Die Reaktionen in den sozialen Medien zeigen allerdings, dass es bedeutende Teile der Bevölkerung gibt, denen Wagenknecht aus der Seele spricht. Die Angst geht um – vor der nächsten Energiepreiserhöhung, dem kommenden Lebensmitteleinkauf oder vor dem Verlust des Arbeitsplatzes. Daran ändern die angekündigten Trostpflaster nichts. Es braucht vielmehr einen Stopp der Energiepreise, wie ihn die DKP fordert, auf dem Niveau von Juni 2021. Es braucht den Stopp des Wirtschaftskriegs gegen Russland und die Öffnung von Nord Stream 2, damit günstiges Gas zur Verfügung steht. Und es braucht die Verstaatlichung der Energiekonzerne, die die Krise genutzt haben, um sich an uns zu bereichern. Im Folgenden dokumentieren wir die Rede Sahra Wagenknechts samt Reaktionen des Bundestags:

In Deutschland bahnt sich eine soziale und wirtschaftliche Katastrophe an. Millionen Menschen haben Angst vor der Zukunft, vor explodierenden Lebenshaltungskosten, vor Horrorabrechnungen und immer mehr auch um ihren Arbeitsplatz.

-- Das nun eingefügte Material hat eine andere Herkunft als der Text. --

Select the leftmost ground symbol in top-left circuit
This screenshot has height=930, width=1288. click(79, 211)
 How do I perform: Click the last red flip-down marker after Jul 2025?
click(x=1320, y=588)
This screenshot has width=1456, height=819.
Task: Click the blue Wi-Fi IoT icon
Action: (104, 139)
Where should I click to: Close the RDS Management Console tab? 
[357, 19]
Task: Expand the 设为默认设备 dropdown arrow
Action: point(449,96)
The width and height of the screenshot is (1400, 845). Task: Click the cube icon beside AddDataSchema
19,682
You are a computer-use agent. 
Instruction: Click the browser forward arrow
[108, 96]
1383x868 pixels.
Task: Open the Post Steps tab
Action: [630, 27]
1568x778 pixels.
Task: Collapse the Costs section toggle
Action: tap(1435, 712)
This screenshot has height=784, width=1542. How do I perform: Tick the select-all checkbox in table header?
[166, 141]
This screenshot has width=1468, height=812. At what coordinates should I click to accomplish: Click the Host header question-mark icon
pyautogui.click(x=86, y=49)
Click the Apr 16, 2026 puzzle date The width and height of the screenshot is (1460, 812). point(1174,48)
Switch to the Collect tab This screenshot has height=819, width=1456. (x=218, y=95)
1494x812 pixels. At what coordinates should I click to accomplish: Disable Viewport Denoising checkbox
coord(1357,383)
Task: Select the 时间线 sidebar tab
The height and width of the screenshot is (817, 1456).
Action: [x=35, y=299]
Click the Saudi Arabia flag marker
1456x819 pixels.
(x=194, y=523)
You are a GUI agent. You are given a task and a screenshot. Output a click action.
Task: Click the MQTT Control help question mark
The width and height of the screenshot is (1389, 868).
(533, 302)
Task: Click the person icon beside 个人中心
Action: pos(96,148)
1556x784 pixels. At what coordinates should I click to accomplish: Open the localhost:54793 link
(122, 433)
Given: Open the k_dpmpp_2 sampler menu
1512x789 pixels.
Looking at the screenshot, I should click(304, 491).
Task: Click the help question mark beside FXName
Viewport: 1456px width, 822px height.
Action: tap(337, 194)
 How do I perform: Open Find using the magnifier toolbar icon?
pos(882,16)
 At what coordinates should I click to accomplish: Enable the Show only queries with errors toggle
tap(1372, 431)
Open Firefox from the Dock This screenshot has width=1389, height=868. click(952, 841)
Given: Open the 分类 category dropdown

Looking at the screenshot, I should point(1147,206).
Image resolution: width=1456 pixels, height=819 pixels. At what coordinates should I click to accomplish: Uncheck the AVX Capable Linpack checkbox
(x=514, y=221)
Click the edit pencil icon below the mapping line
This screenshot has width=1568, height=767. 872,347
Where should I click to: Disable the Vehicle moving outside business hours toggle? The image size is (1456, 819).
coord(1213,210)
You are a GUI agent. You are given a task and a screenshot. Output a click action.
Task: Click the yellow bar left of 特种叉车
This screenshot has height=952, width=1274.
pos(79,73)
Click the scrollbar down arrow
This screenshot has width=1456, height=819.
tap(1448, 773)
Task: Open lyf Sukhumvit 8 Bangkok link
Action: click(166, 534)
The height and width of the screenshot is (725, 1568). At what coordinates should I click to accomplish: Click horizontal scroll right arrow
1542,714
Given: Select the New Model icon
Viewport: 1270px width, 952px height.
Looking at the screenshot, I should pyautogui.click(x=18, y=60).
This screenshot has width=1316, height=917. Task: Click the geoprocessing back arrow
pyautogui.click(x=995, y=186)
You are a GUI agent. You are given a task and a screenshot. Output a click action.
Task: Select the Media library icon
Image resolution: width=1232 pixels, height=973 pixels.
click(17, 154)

Auch wenn es sich noch nicht bis ins Wirtschaftsministerium herumgesprochen hat: „In Schlüsselindustrien werden Betriebe reihenweise schließen“, schreibt das „Handelsblatt“. Denn, Herr Habeck, in der Wirtschaft ist das leider nicht so wie in der Politik. Ein Minister, der nichts mehr liefert, muss leider tatsächlich keine Insolvenz anmelden; Sie sind das beste Beispiel dafür. [Beifall bei der LINKEN und der AfD – Heiterkeit bei Abgeordneten der CDU/CSU und der AfD – Katharina Dröge (BÜNDNIS 90/DIE GRÜNEN): Bei Ihnen klatscht die AfD! Ich würde darüber mal nachdenken, Frau Wagenknecht!]

Aber ein Unternehmen, das wegen der hohen Preise nichts mehr verkaufen kann, verschwindet vom Markt, und das heißt eben schlicht im Klartext: Wenn wir die Energiepreisexplosion nicht stoppen, dann wird die deutsche Industrie mit ihrem starken Mittelstand bald nur noch eine Erinnerung an die guten, alten Zeiten sein. [Beifall bei der LINKEN]

Die hohen Energiepreise, viel höhere als in vielen anderen europäischen Ländern, sind doch nicht vom Himmel gefallen; die sind das Ergebnis von Politik. Sie sind zum einen das Ergebnis Ihrer völligen Rückgratlosigkeit gegenüber den Absahnern und Krisenprofiteuren. [Beifall bei der LINKEN]

Die Mineralölkonzerne werden in diesem Jahr in Deutschland 38 Milliarden Euro mehr Gewinne machen als im Schnitt der letzten Jahre, die Stromerzeuger sogar 50 Milliarden Euro – Geld, das den Bürgerinnen und Bürgern jeden Tag aus der Tasche gezogen wird.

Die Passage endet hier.